▶ _EXERCISE BRIEF_:
Retype the stretch of the data below from the line containing "Identify the location of favorite." through the end of the data, changing nothing.

Rows taken from a dataset:
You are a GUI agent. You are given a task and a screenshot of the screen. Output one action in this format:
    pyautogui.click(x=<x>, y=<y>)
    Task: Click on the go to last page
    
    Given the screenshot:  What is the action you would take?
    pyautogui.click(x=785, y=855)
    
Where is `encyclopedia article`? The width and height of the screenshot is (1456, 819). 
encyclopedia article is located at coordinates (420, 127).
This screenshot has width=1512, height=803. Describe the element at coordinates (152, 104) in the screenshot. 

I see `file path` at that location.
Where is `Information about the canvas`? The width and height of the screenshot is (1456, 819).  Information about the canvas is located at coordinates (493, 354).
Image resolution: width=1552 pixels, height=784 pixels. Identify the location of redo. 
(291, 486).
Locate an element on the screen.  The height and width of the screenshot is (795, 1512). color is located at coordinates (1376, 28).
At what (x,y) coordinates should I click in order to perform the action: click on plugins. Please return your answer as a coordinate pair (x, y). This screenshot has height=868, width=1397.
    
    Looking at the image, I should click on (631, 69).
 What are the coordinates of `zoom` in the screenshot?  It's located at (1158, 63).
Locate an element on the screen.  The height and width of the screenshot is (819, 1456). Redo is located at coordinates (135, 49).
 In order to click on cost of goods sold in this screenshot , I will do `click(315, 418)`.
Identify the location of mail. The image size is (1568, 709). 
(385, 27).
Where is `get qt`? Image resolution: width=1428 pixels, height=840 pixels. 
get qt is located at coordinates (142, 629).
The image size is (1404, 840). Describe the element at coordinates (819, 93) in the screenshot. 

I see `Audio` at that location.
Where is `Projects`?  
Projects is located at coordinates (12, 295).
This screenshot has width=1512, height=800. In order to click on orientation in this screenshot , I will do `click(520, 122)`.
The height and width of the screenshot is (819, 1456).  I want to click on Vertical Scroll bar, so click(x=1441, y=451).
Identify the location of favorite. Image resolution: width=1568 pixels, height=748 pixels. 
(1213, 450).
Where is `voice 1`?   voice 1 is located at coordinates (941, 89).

▶ _TASK RESPONSE_:
Identify the location of favorite. Image resolution: width=1568 pixels, height=748 pixels. 
(1213, 450).
Where is `voice 1`?   voice 1 is located at coordinates (941, 89).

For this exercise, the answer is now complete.